▶ _Problem requirements_
Your answer must be every line of the data that holds the string "agent".

▶ _Information_
● ● ●

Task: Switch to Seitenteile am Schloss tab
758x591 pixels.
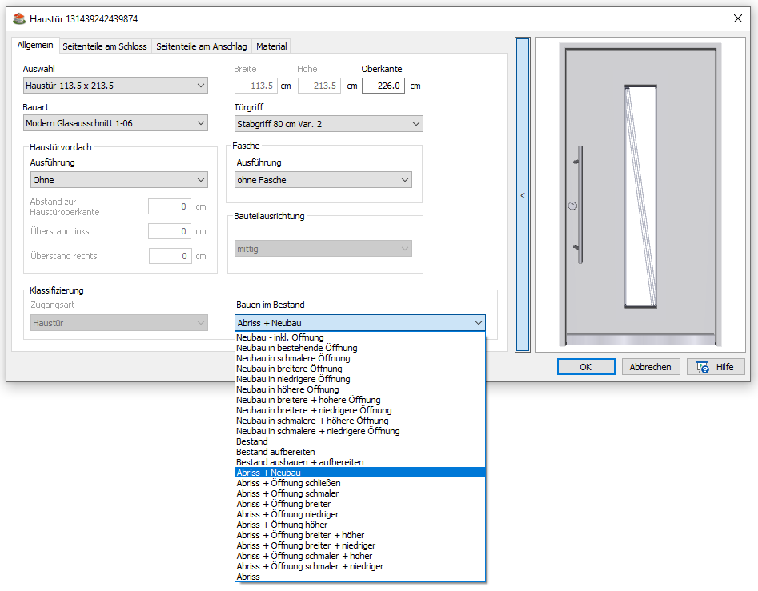Action: pyautogui.click(x=105, y=46)
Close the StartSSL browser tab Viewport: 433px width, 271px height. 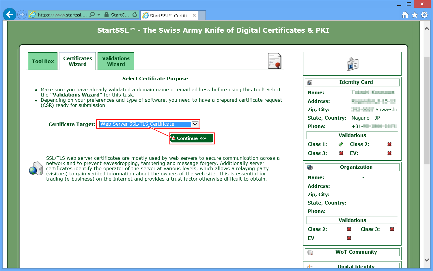coord(194,16)
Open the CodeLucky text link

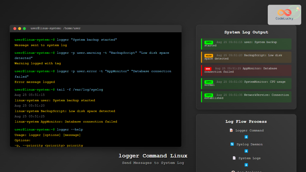coord(285,19)
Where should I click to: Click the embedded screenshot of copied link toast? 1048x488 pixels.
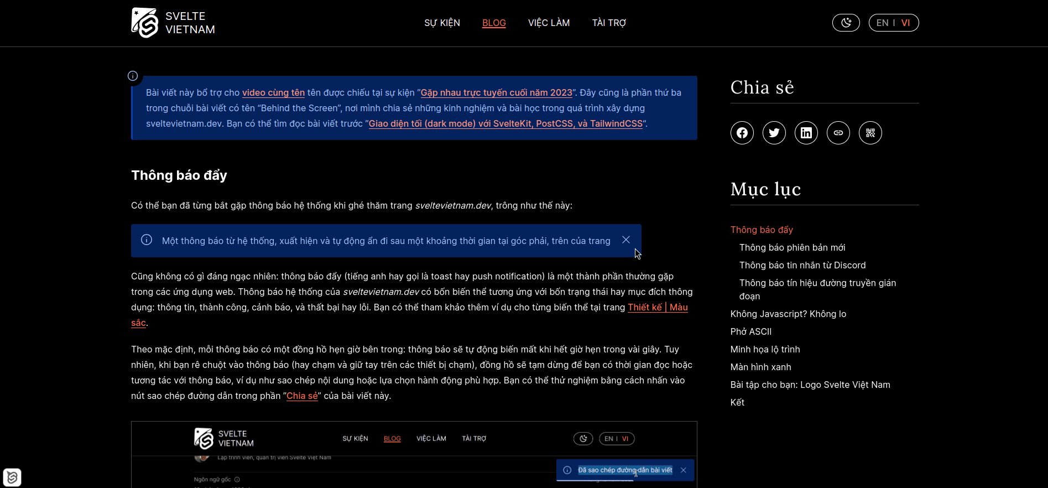[414, 454]
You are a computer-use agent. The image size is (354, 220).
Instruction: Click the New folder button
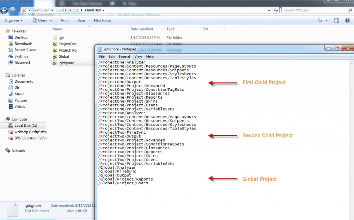(x=103, y=20)
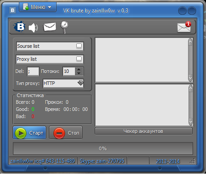Click the 0% progress bar
This screenshot has height=174, width=206.
click(103, 149)
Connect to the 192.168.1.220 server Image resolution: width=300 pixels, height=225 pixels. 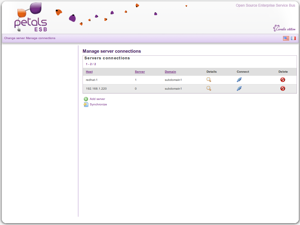tap(239, 88)
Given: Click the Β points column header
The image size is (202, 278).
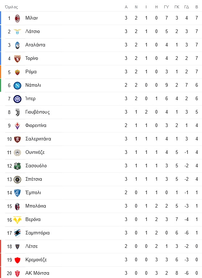Looking at the screenshot, I should (x=197, y=7).
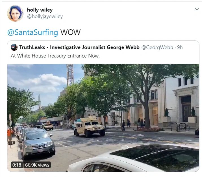The height and width of the screenshot is (177, 202).
Task: Click the silver Subaru in the video
Action: (x=38, y=143)
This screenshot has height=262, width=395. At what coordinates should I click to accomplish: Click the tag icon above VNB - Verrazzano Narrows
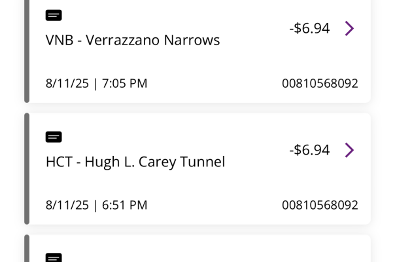click(54, 15)
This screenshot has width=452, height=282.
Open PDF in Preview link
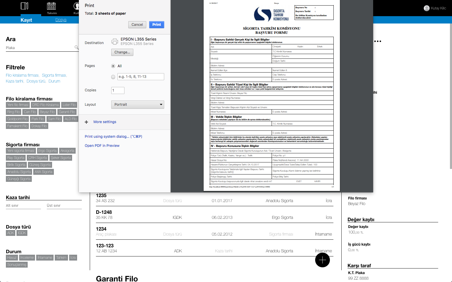(x=102, y=146)
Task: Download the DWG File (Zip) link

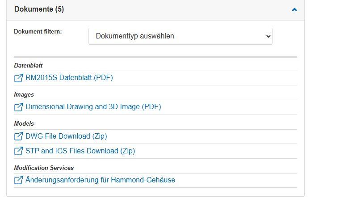Action: 66,136
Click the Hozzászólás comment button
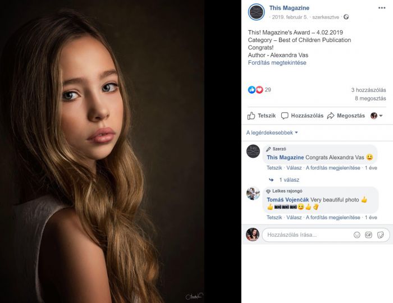The width and height of the screenshot is (393, 303). point(302,116)
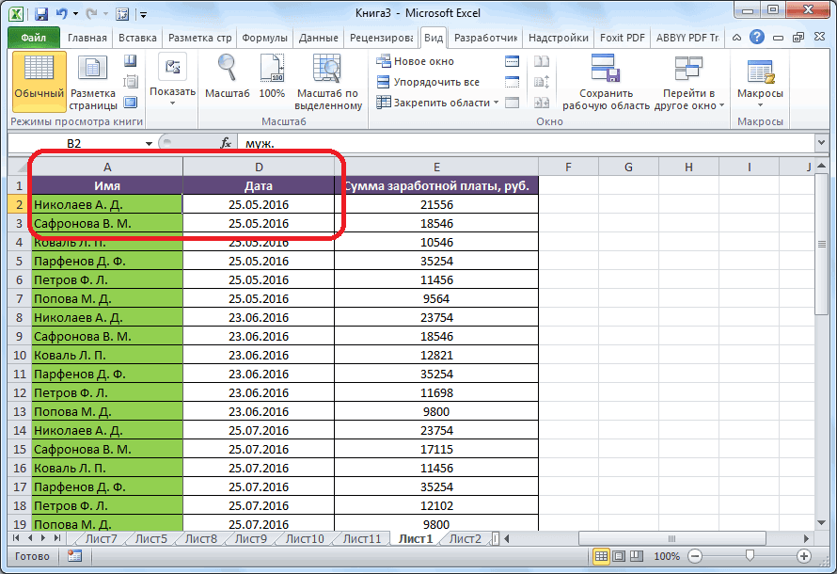The image size is (837, 574).
Task: Expand the Закрепить области dropdown
Action: [x=438, y=103]
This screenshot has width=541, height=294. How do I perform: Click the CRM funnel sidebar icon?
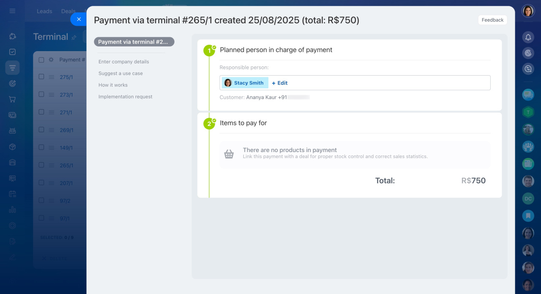click(12, 68)
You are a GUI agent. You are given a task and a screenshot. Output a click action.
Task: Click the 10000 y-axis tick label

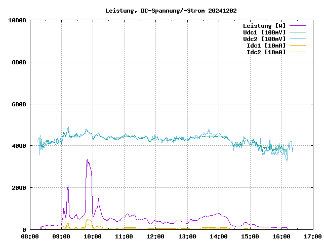pyautogui.click(x=17, y=20)
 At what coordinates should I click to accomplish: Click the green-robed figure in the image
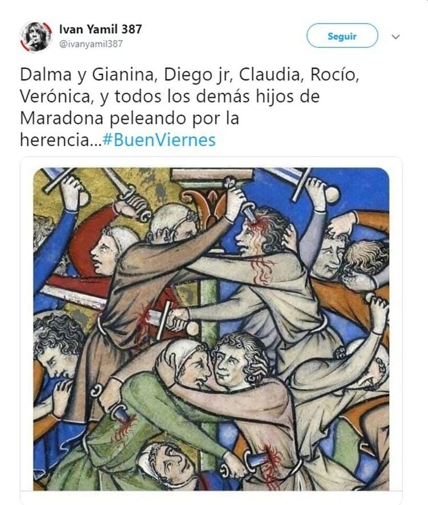155,419
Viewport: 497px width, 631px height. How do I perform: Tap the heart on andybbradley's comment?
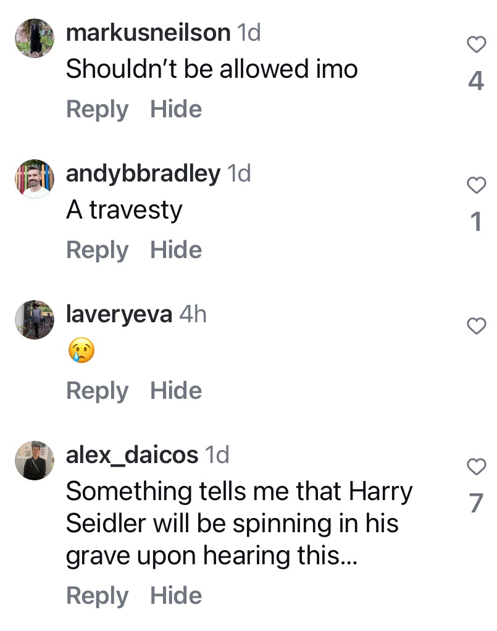(x=475, y=185)
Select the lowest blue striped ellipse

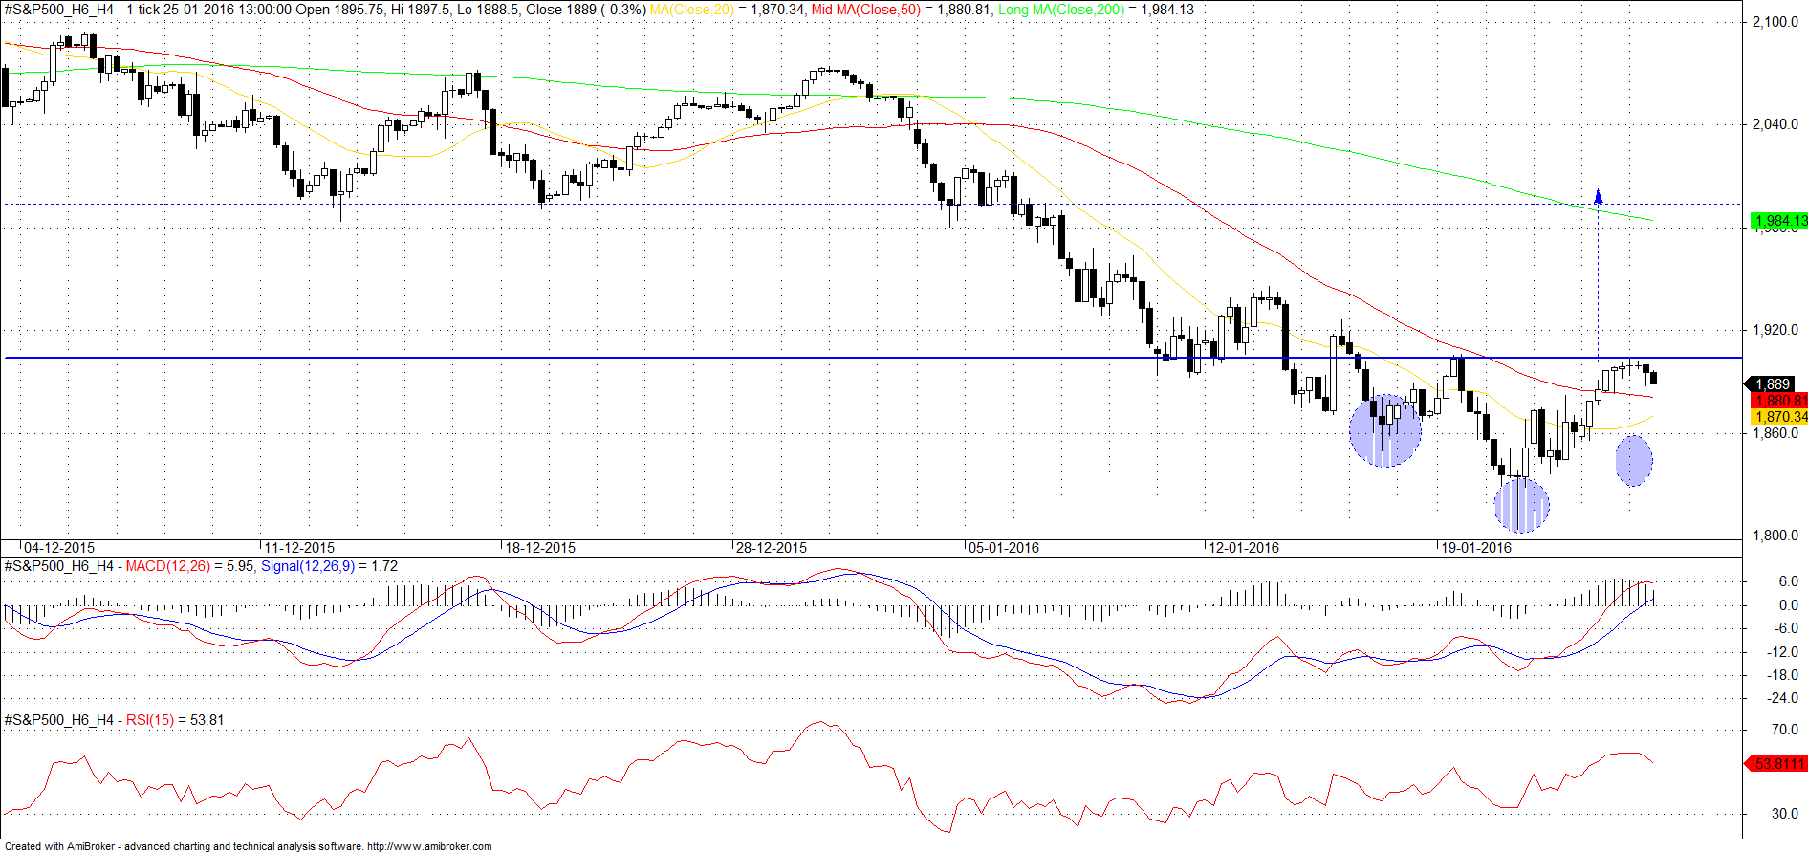tap(1521, 504)
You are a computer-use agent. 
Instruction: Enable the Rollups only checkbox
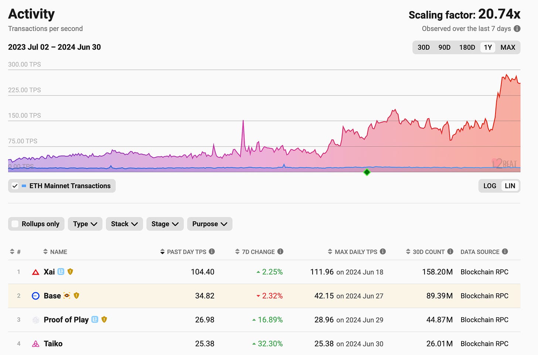(15, 224)
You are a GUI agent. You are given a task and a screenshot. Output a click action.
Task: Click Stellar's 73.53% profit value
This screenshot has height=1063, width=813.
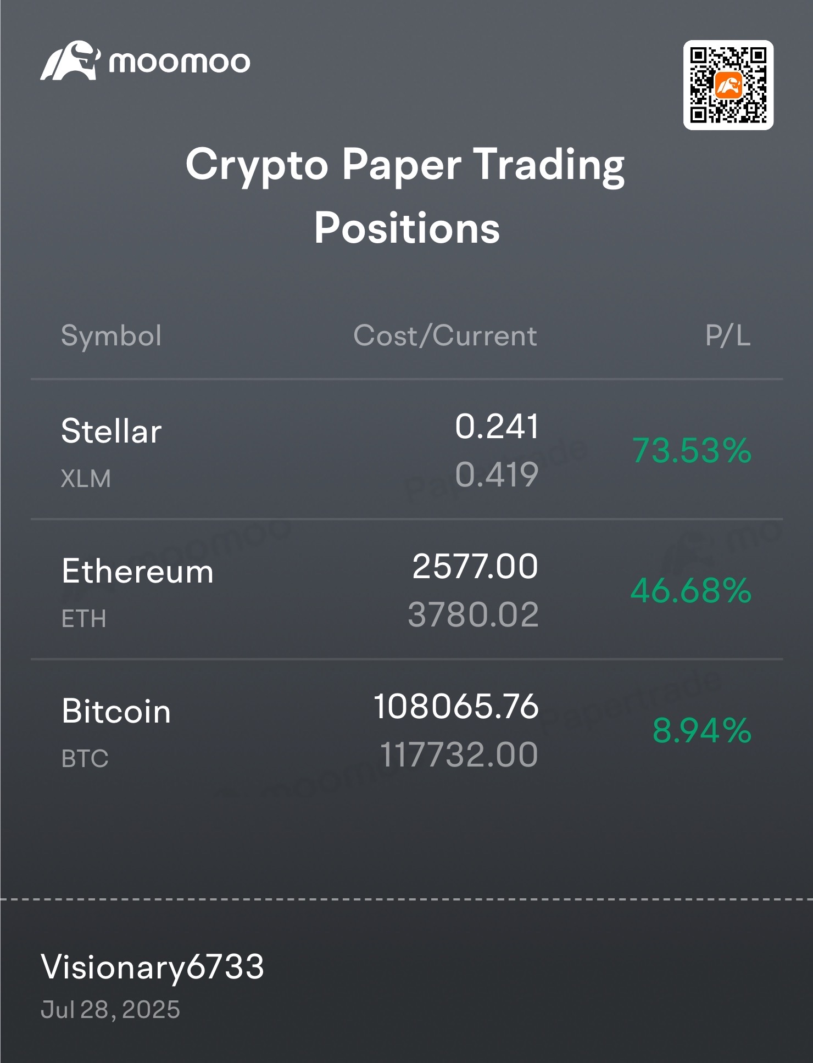tap(692, 450)
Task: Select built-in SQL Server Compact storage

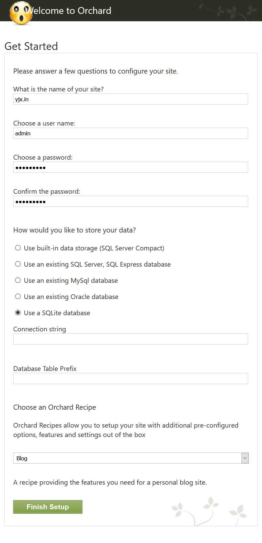Action: coord(18,248)
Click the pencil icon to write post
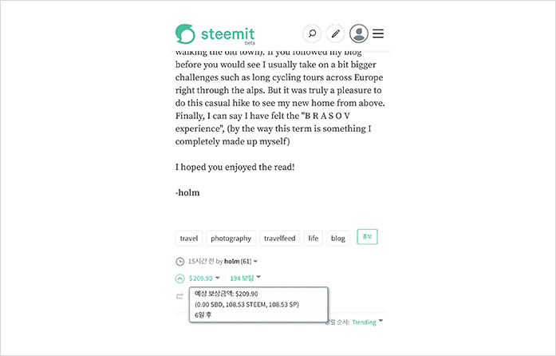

● ● ●

▶ _Solved problem_
You are a computer-use agent. The image size is (354, 220).
You are a GUI agent. You are given a task and a screenshot. Output a click action.
You are a computer-use agent. 
You are a GUI agent. You are given a task and a screenshot. Output a click action.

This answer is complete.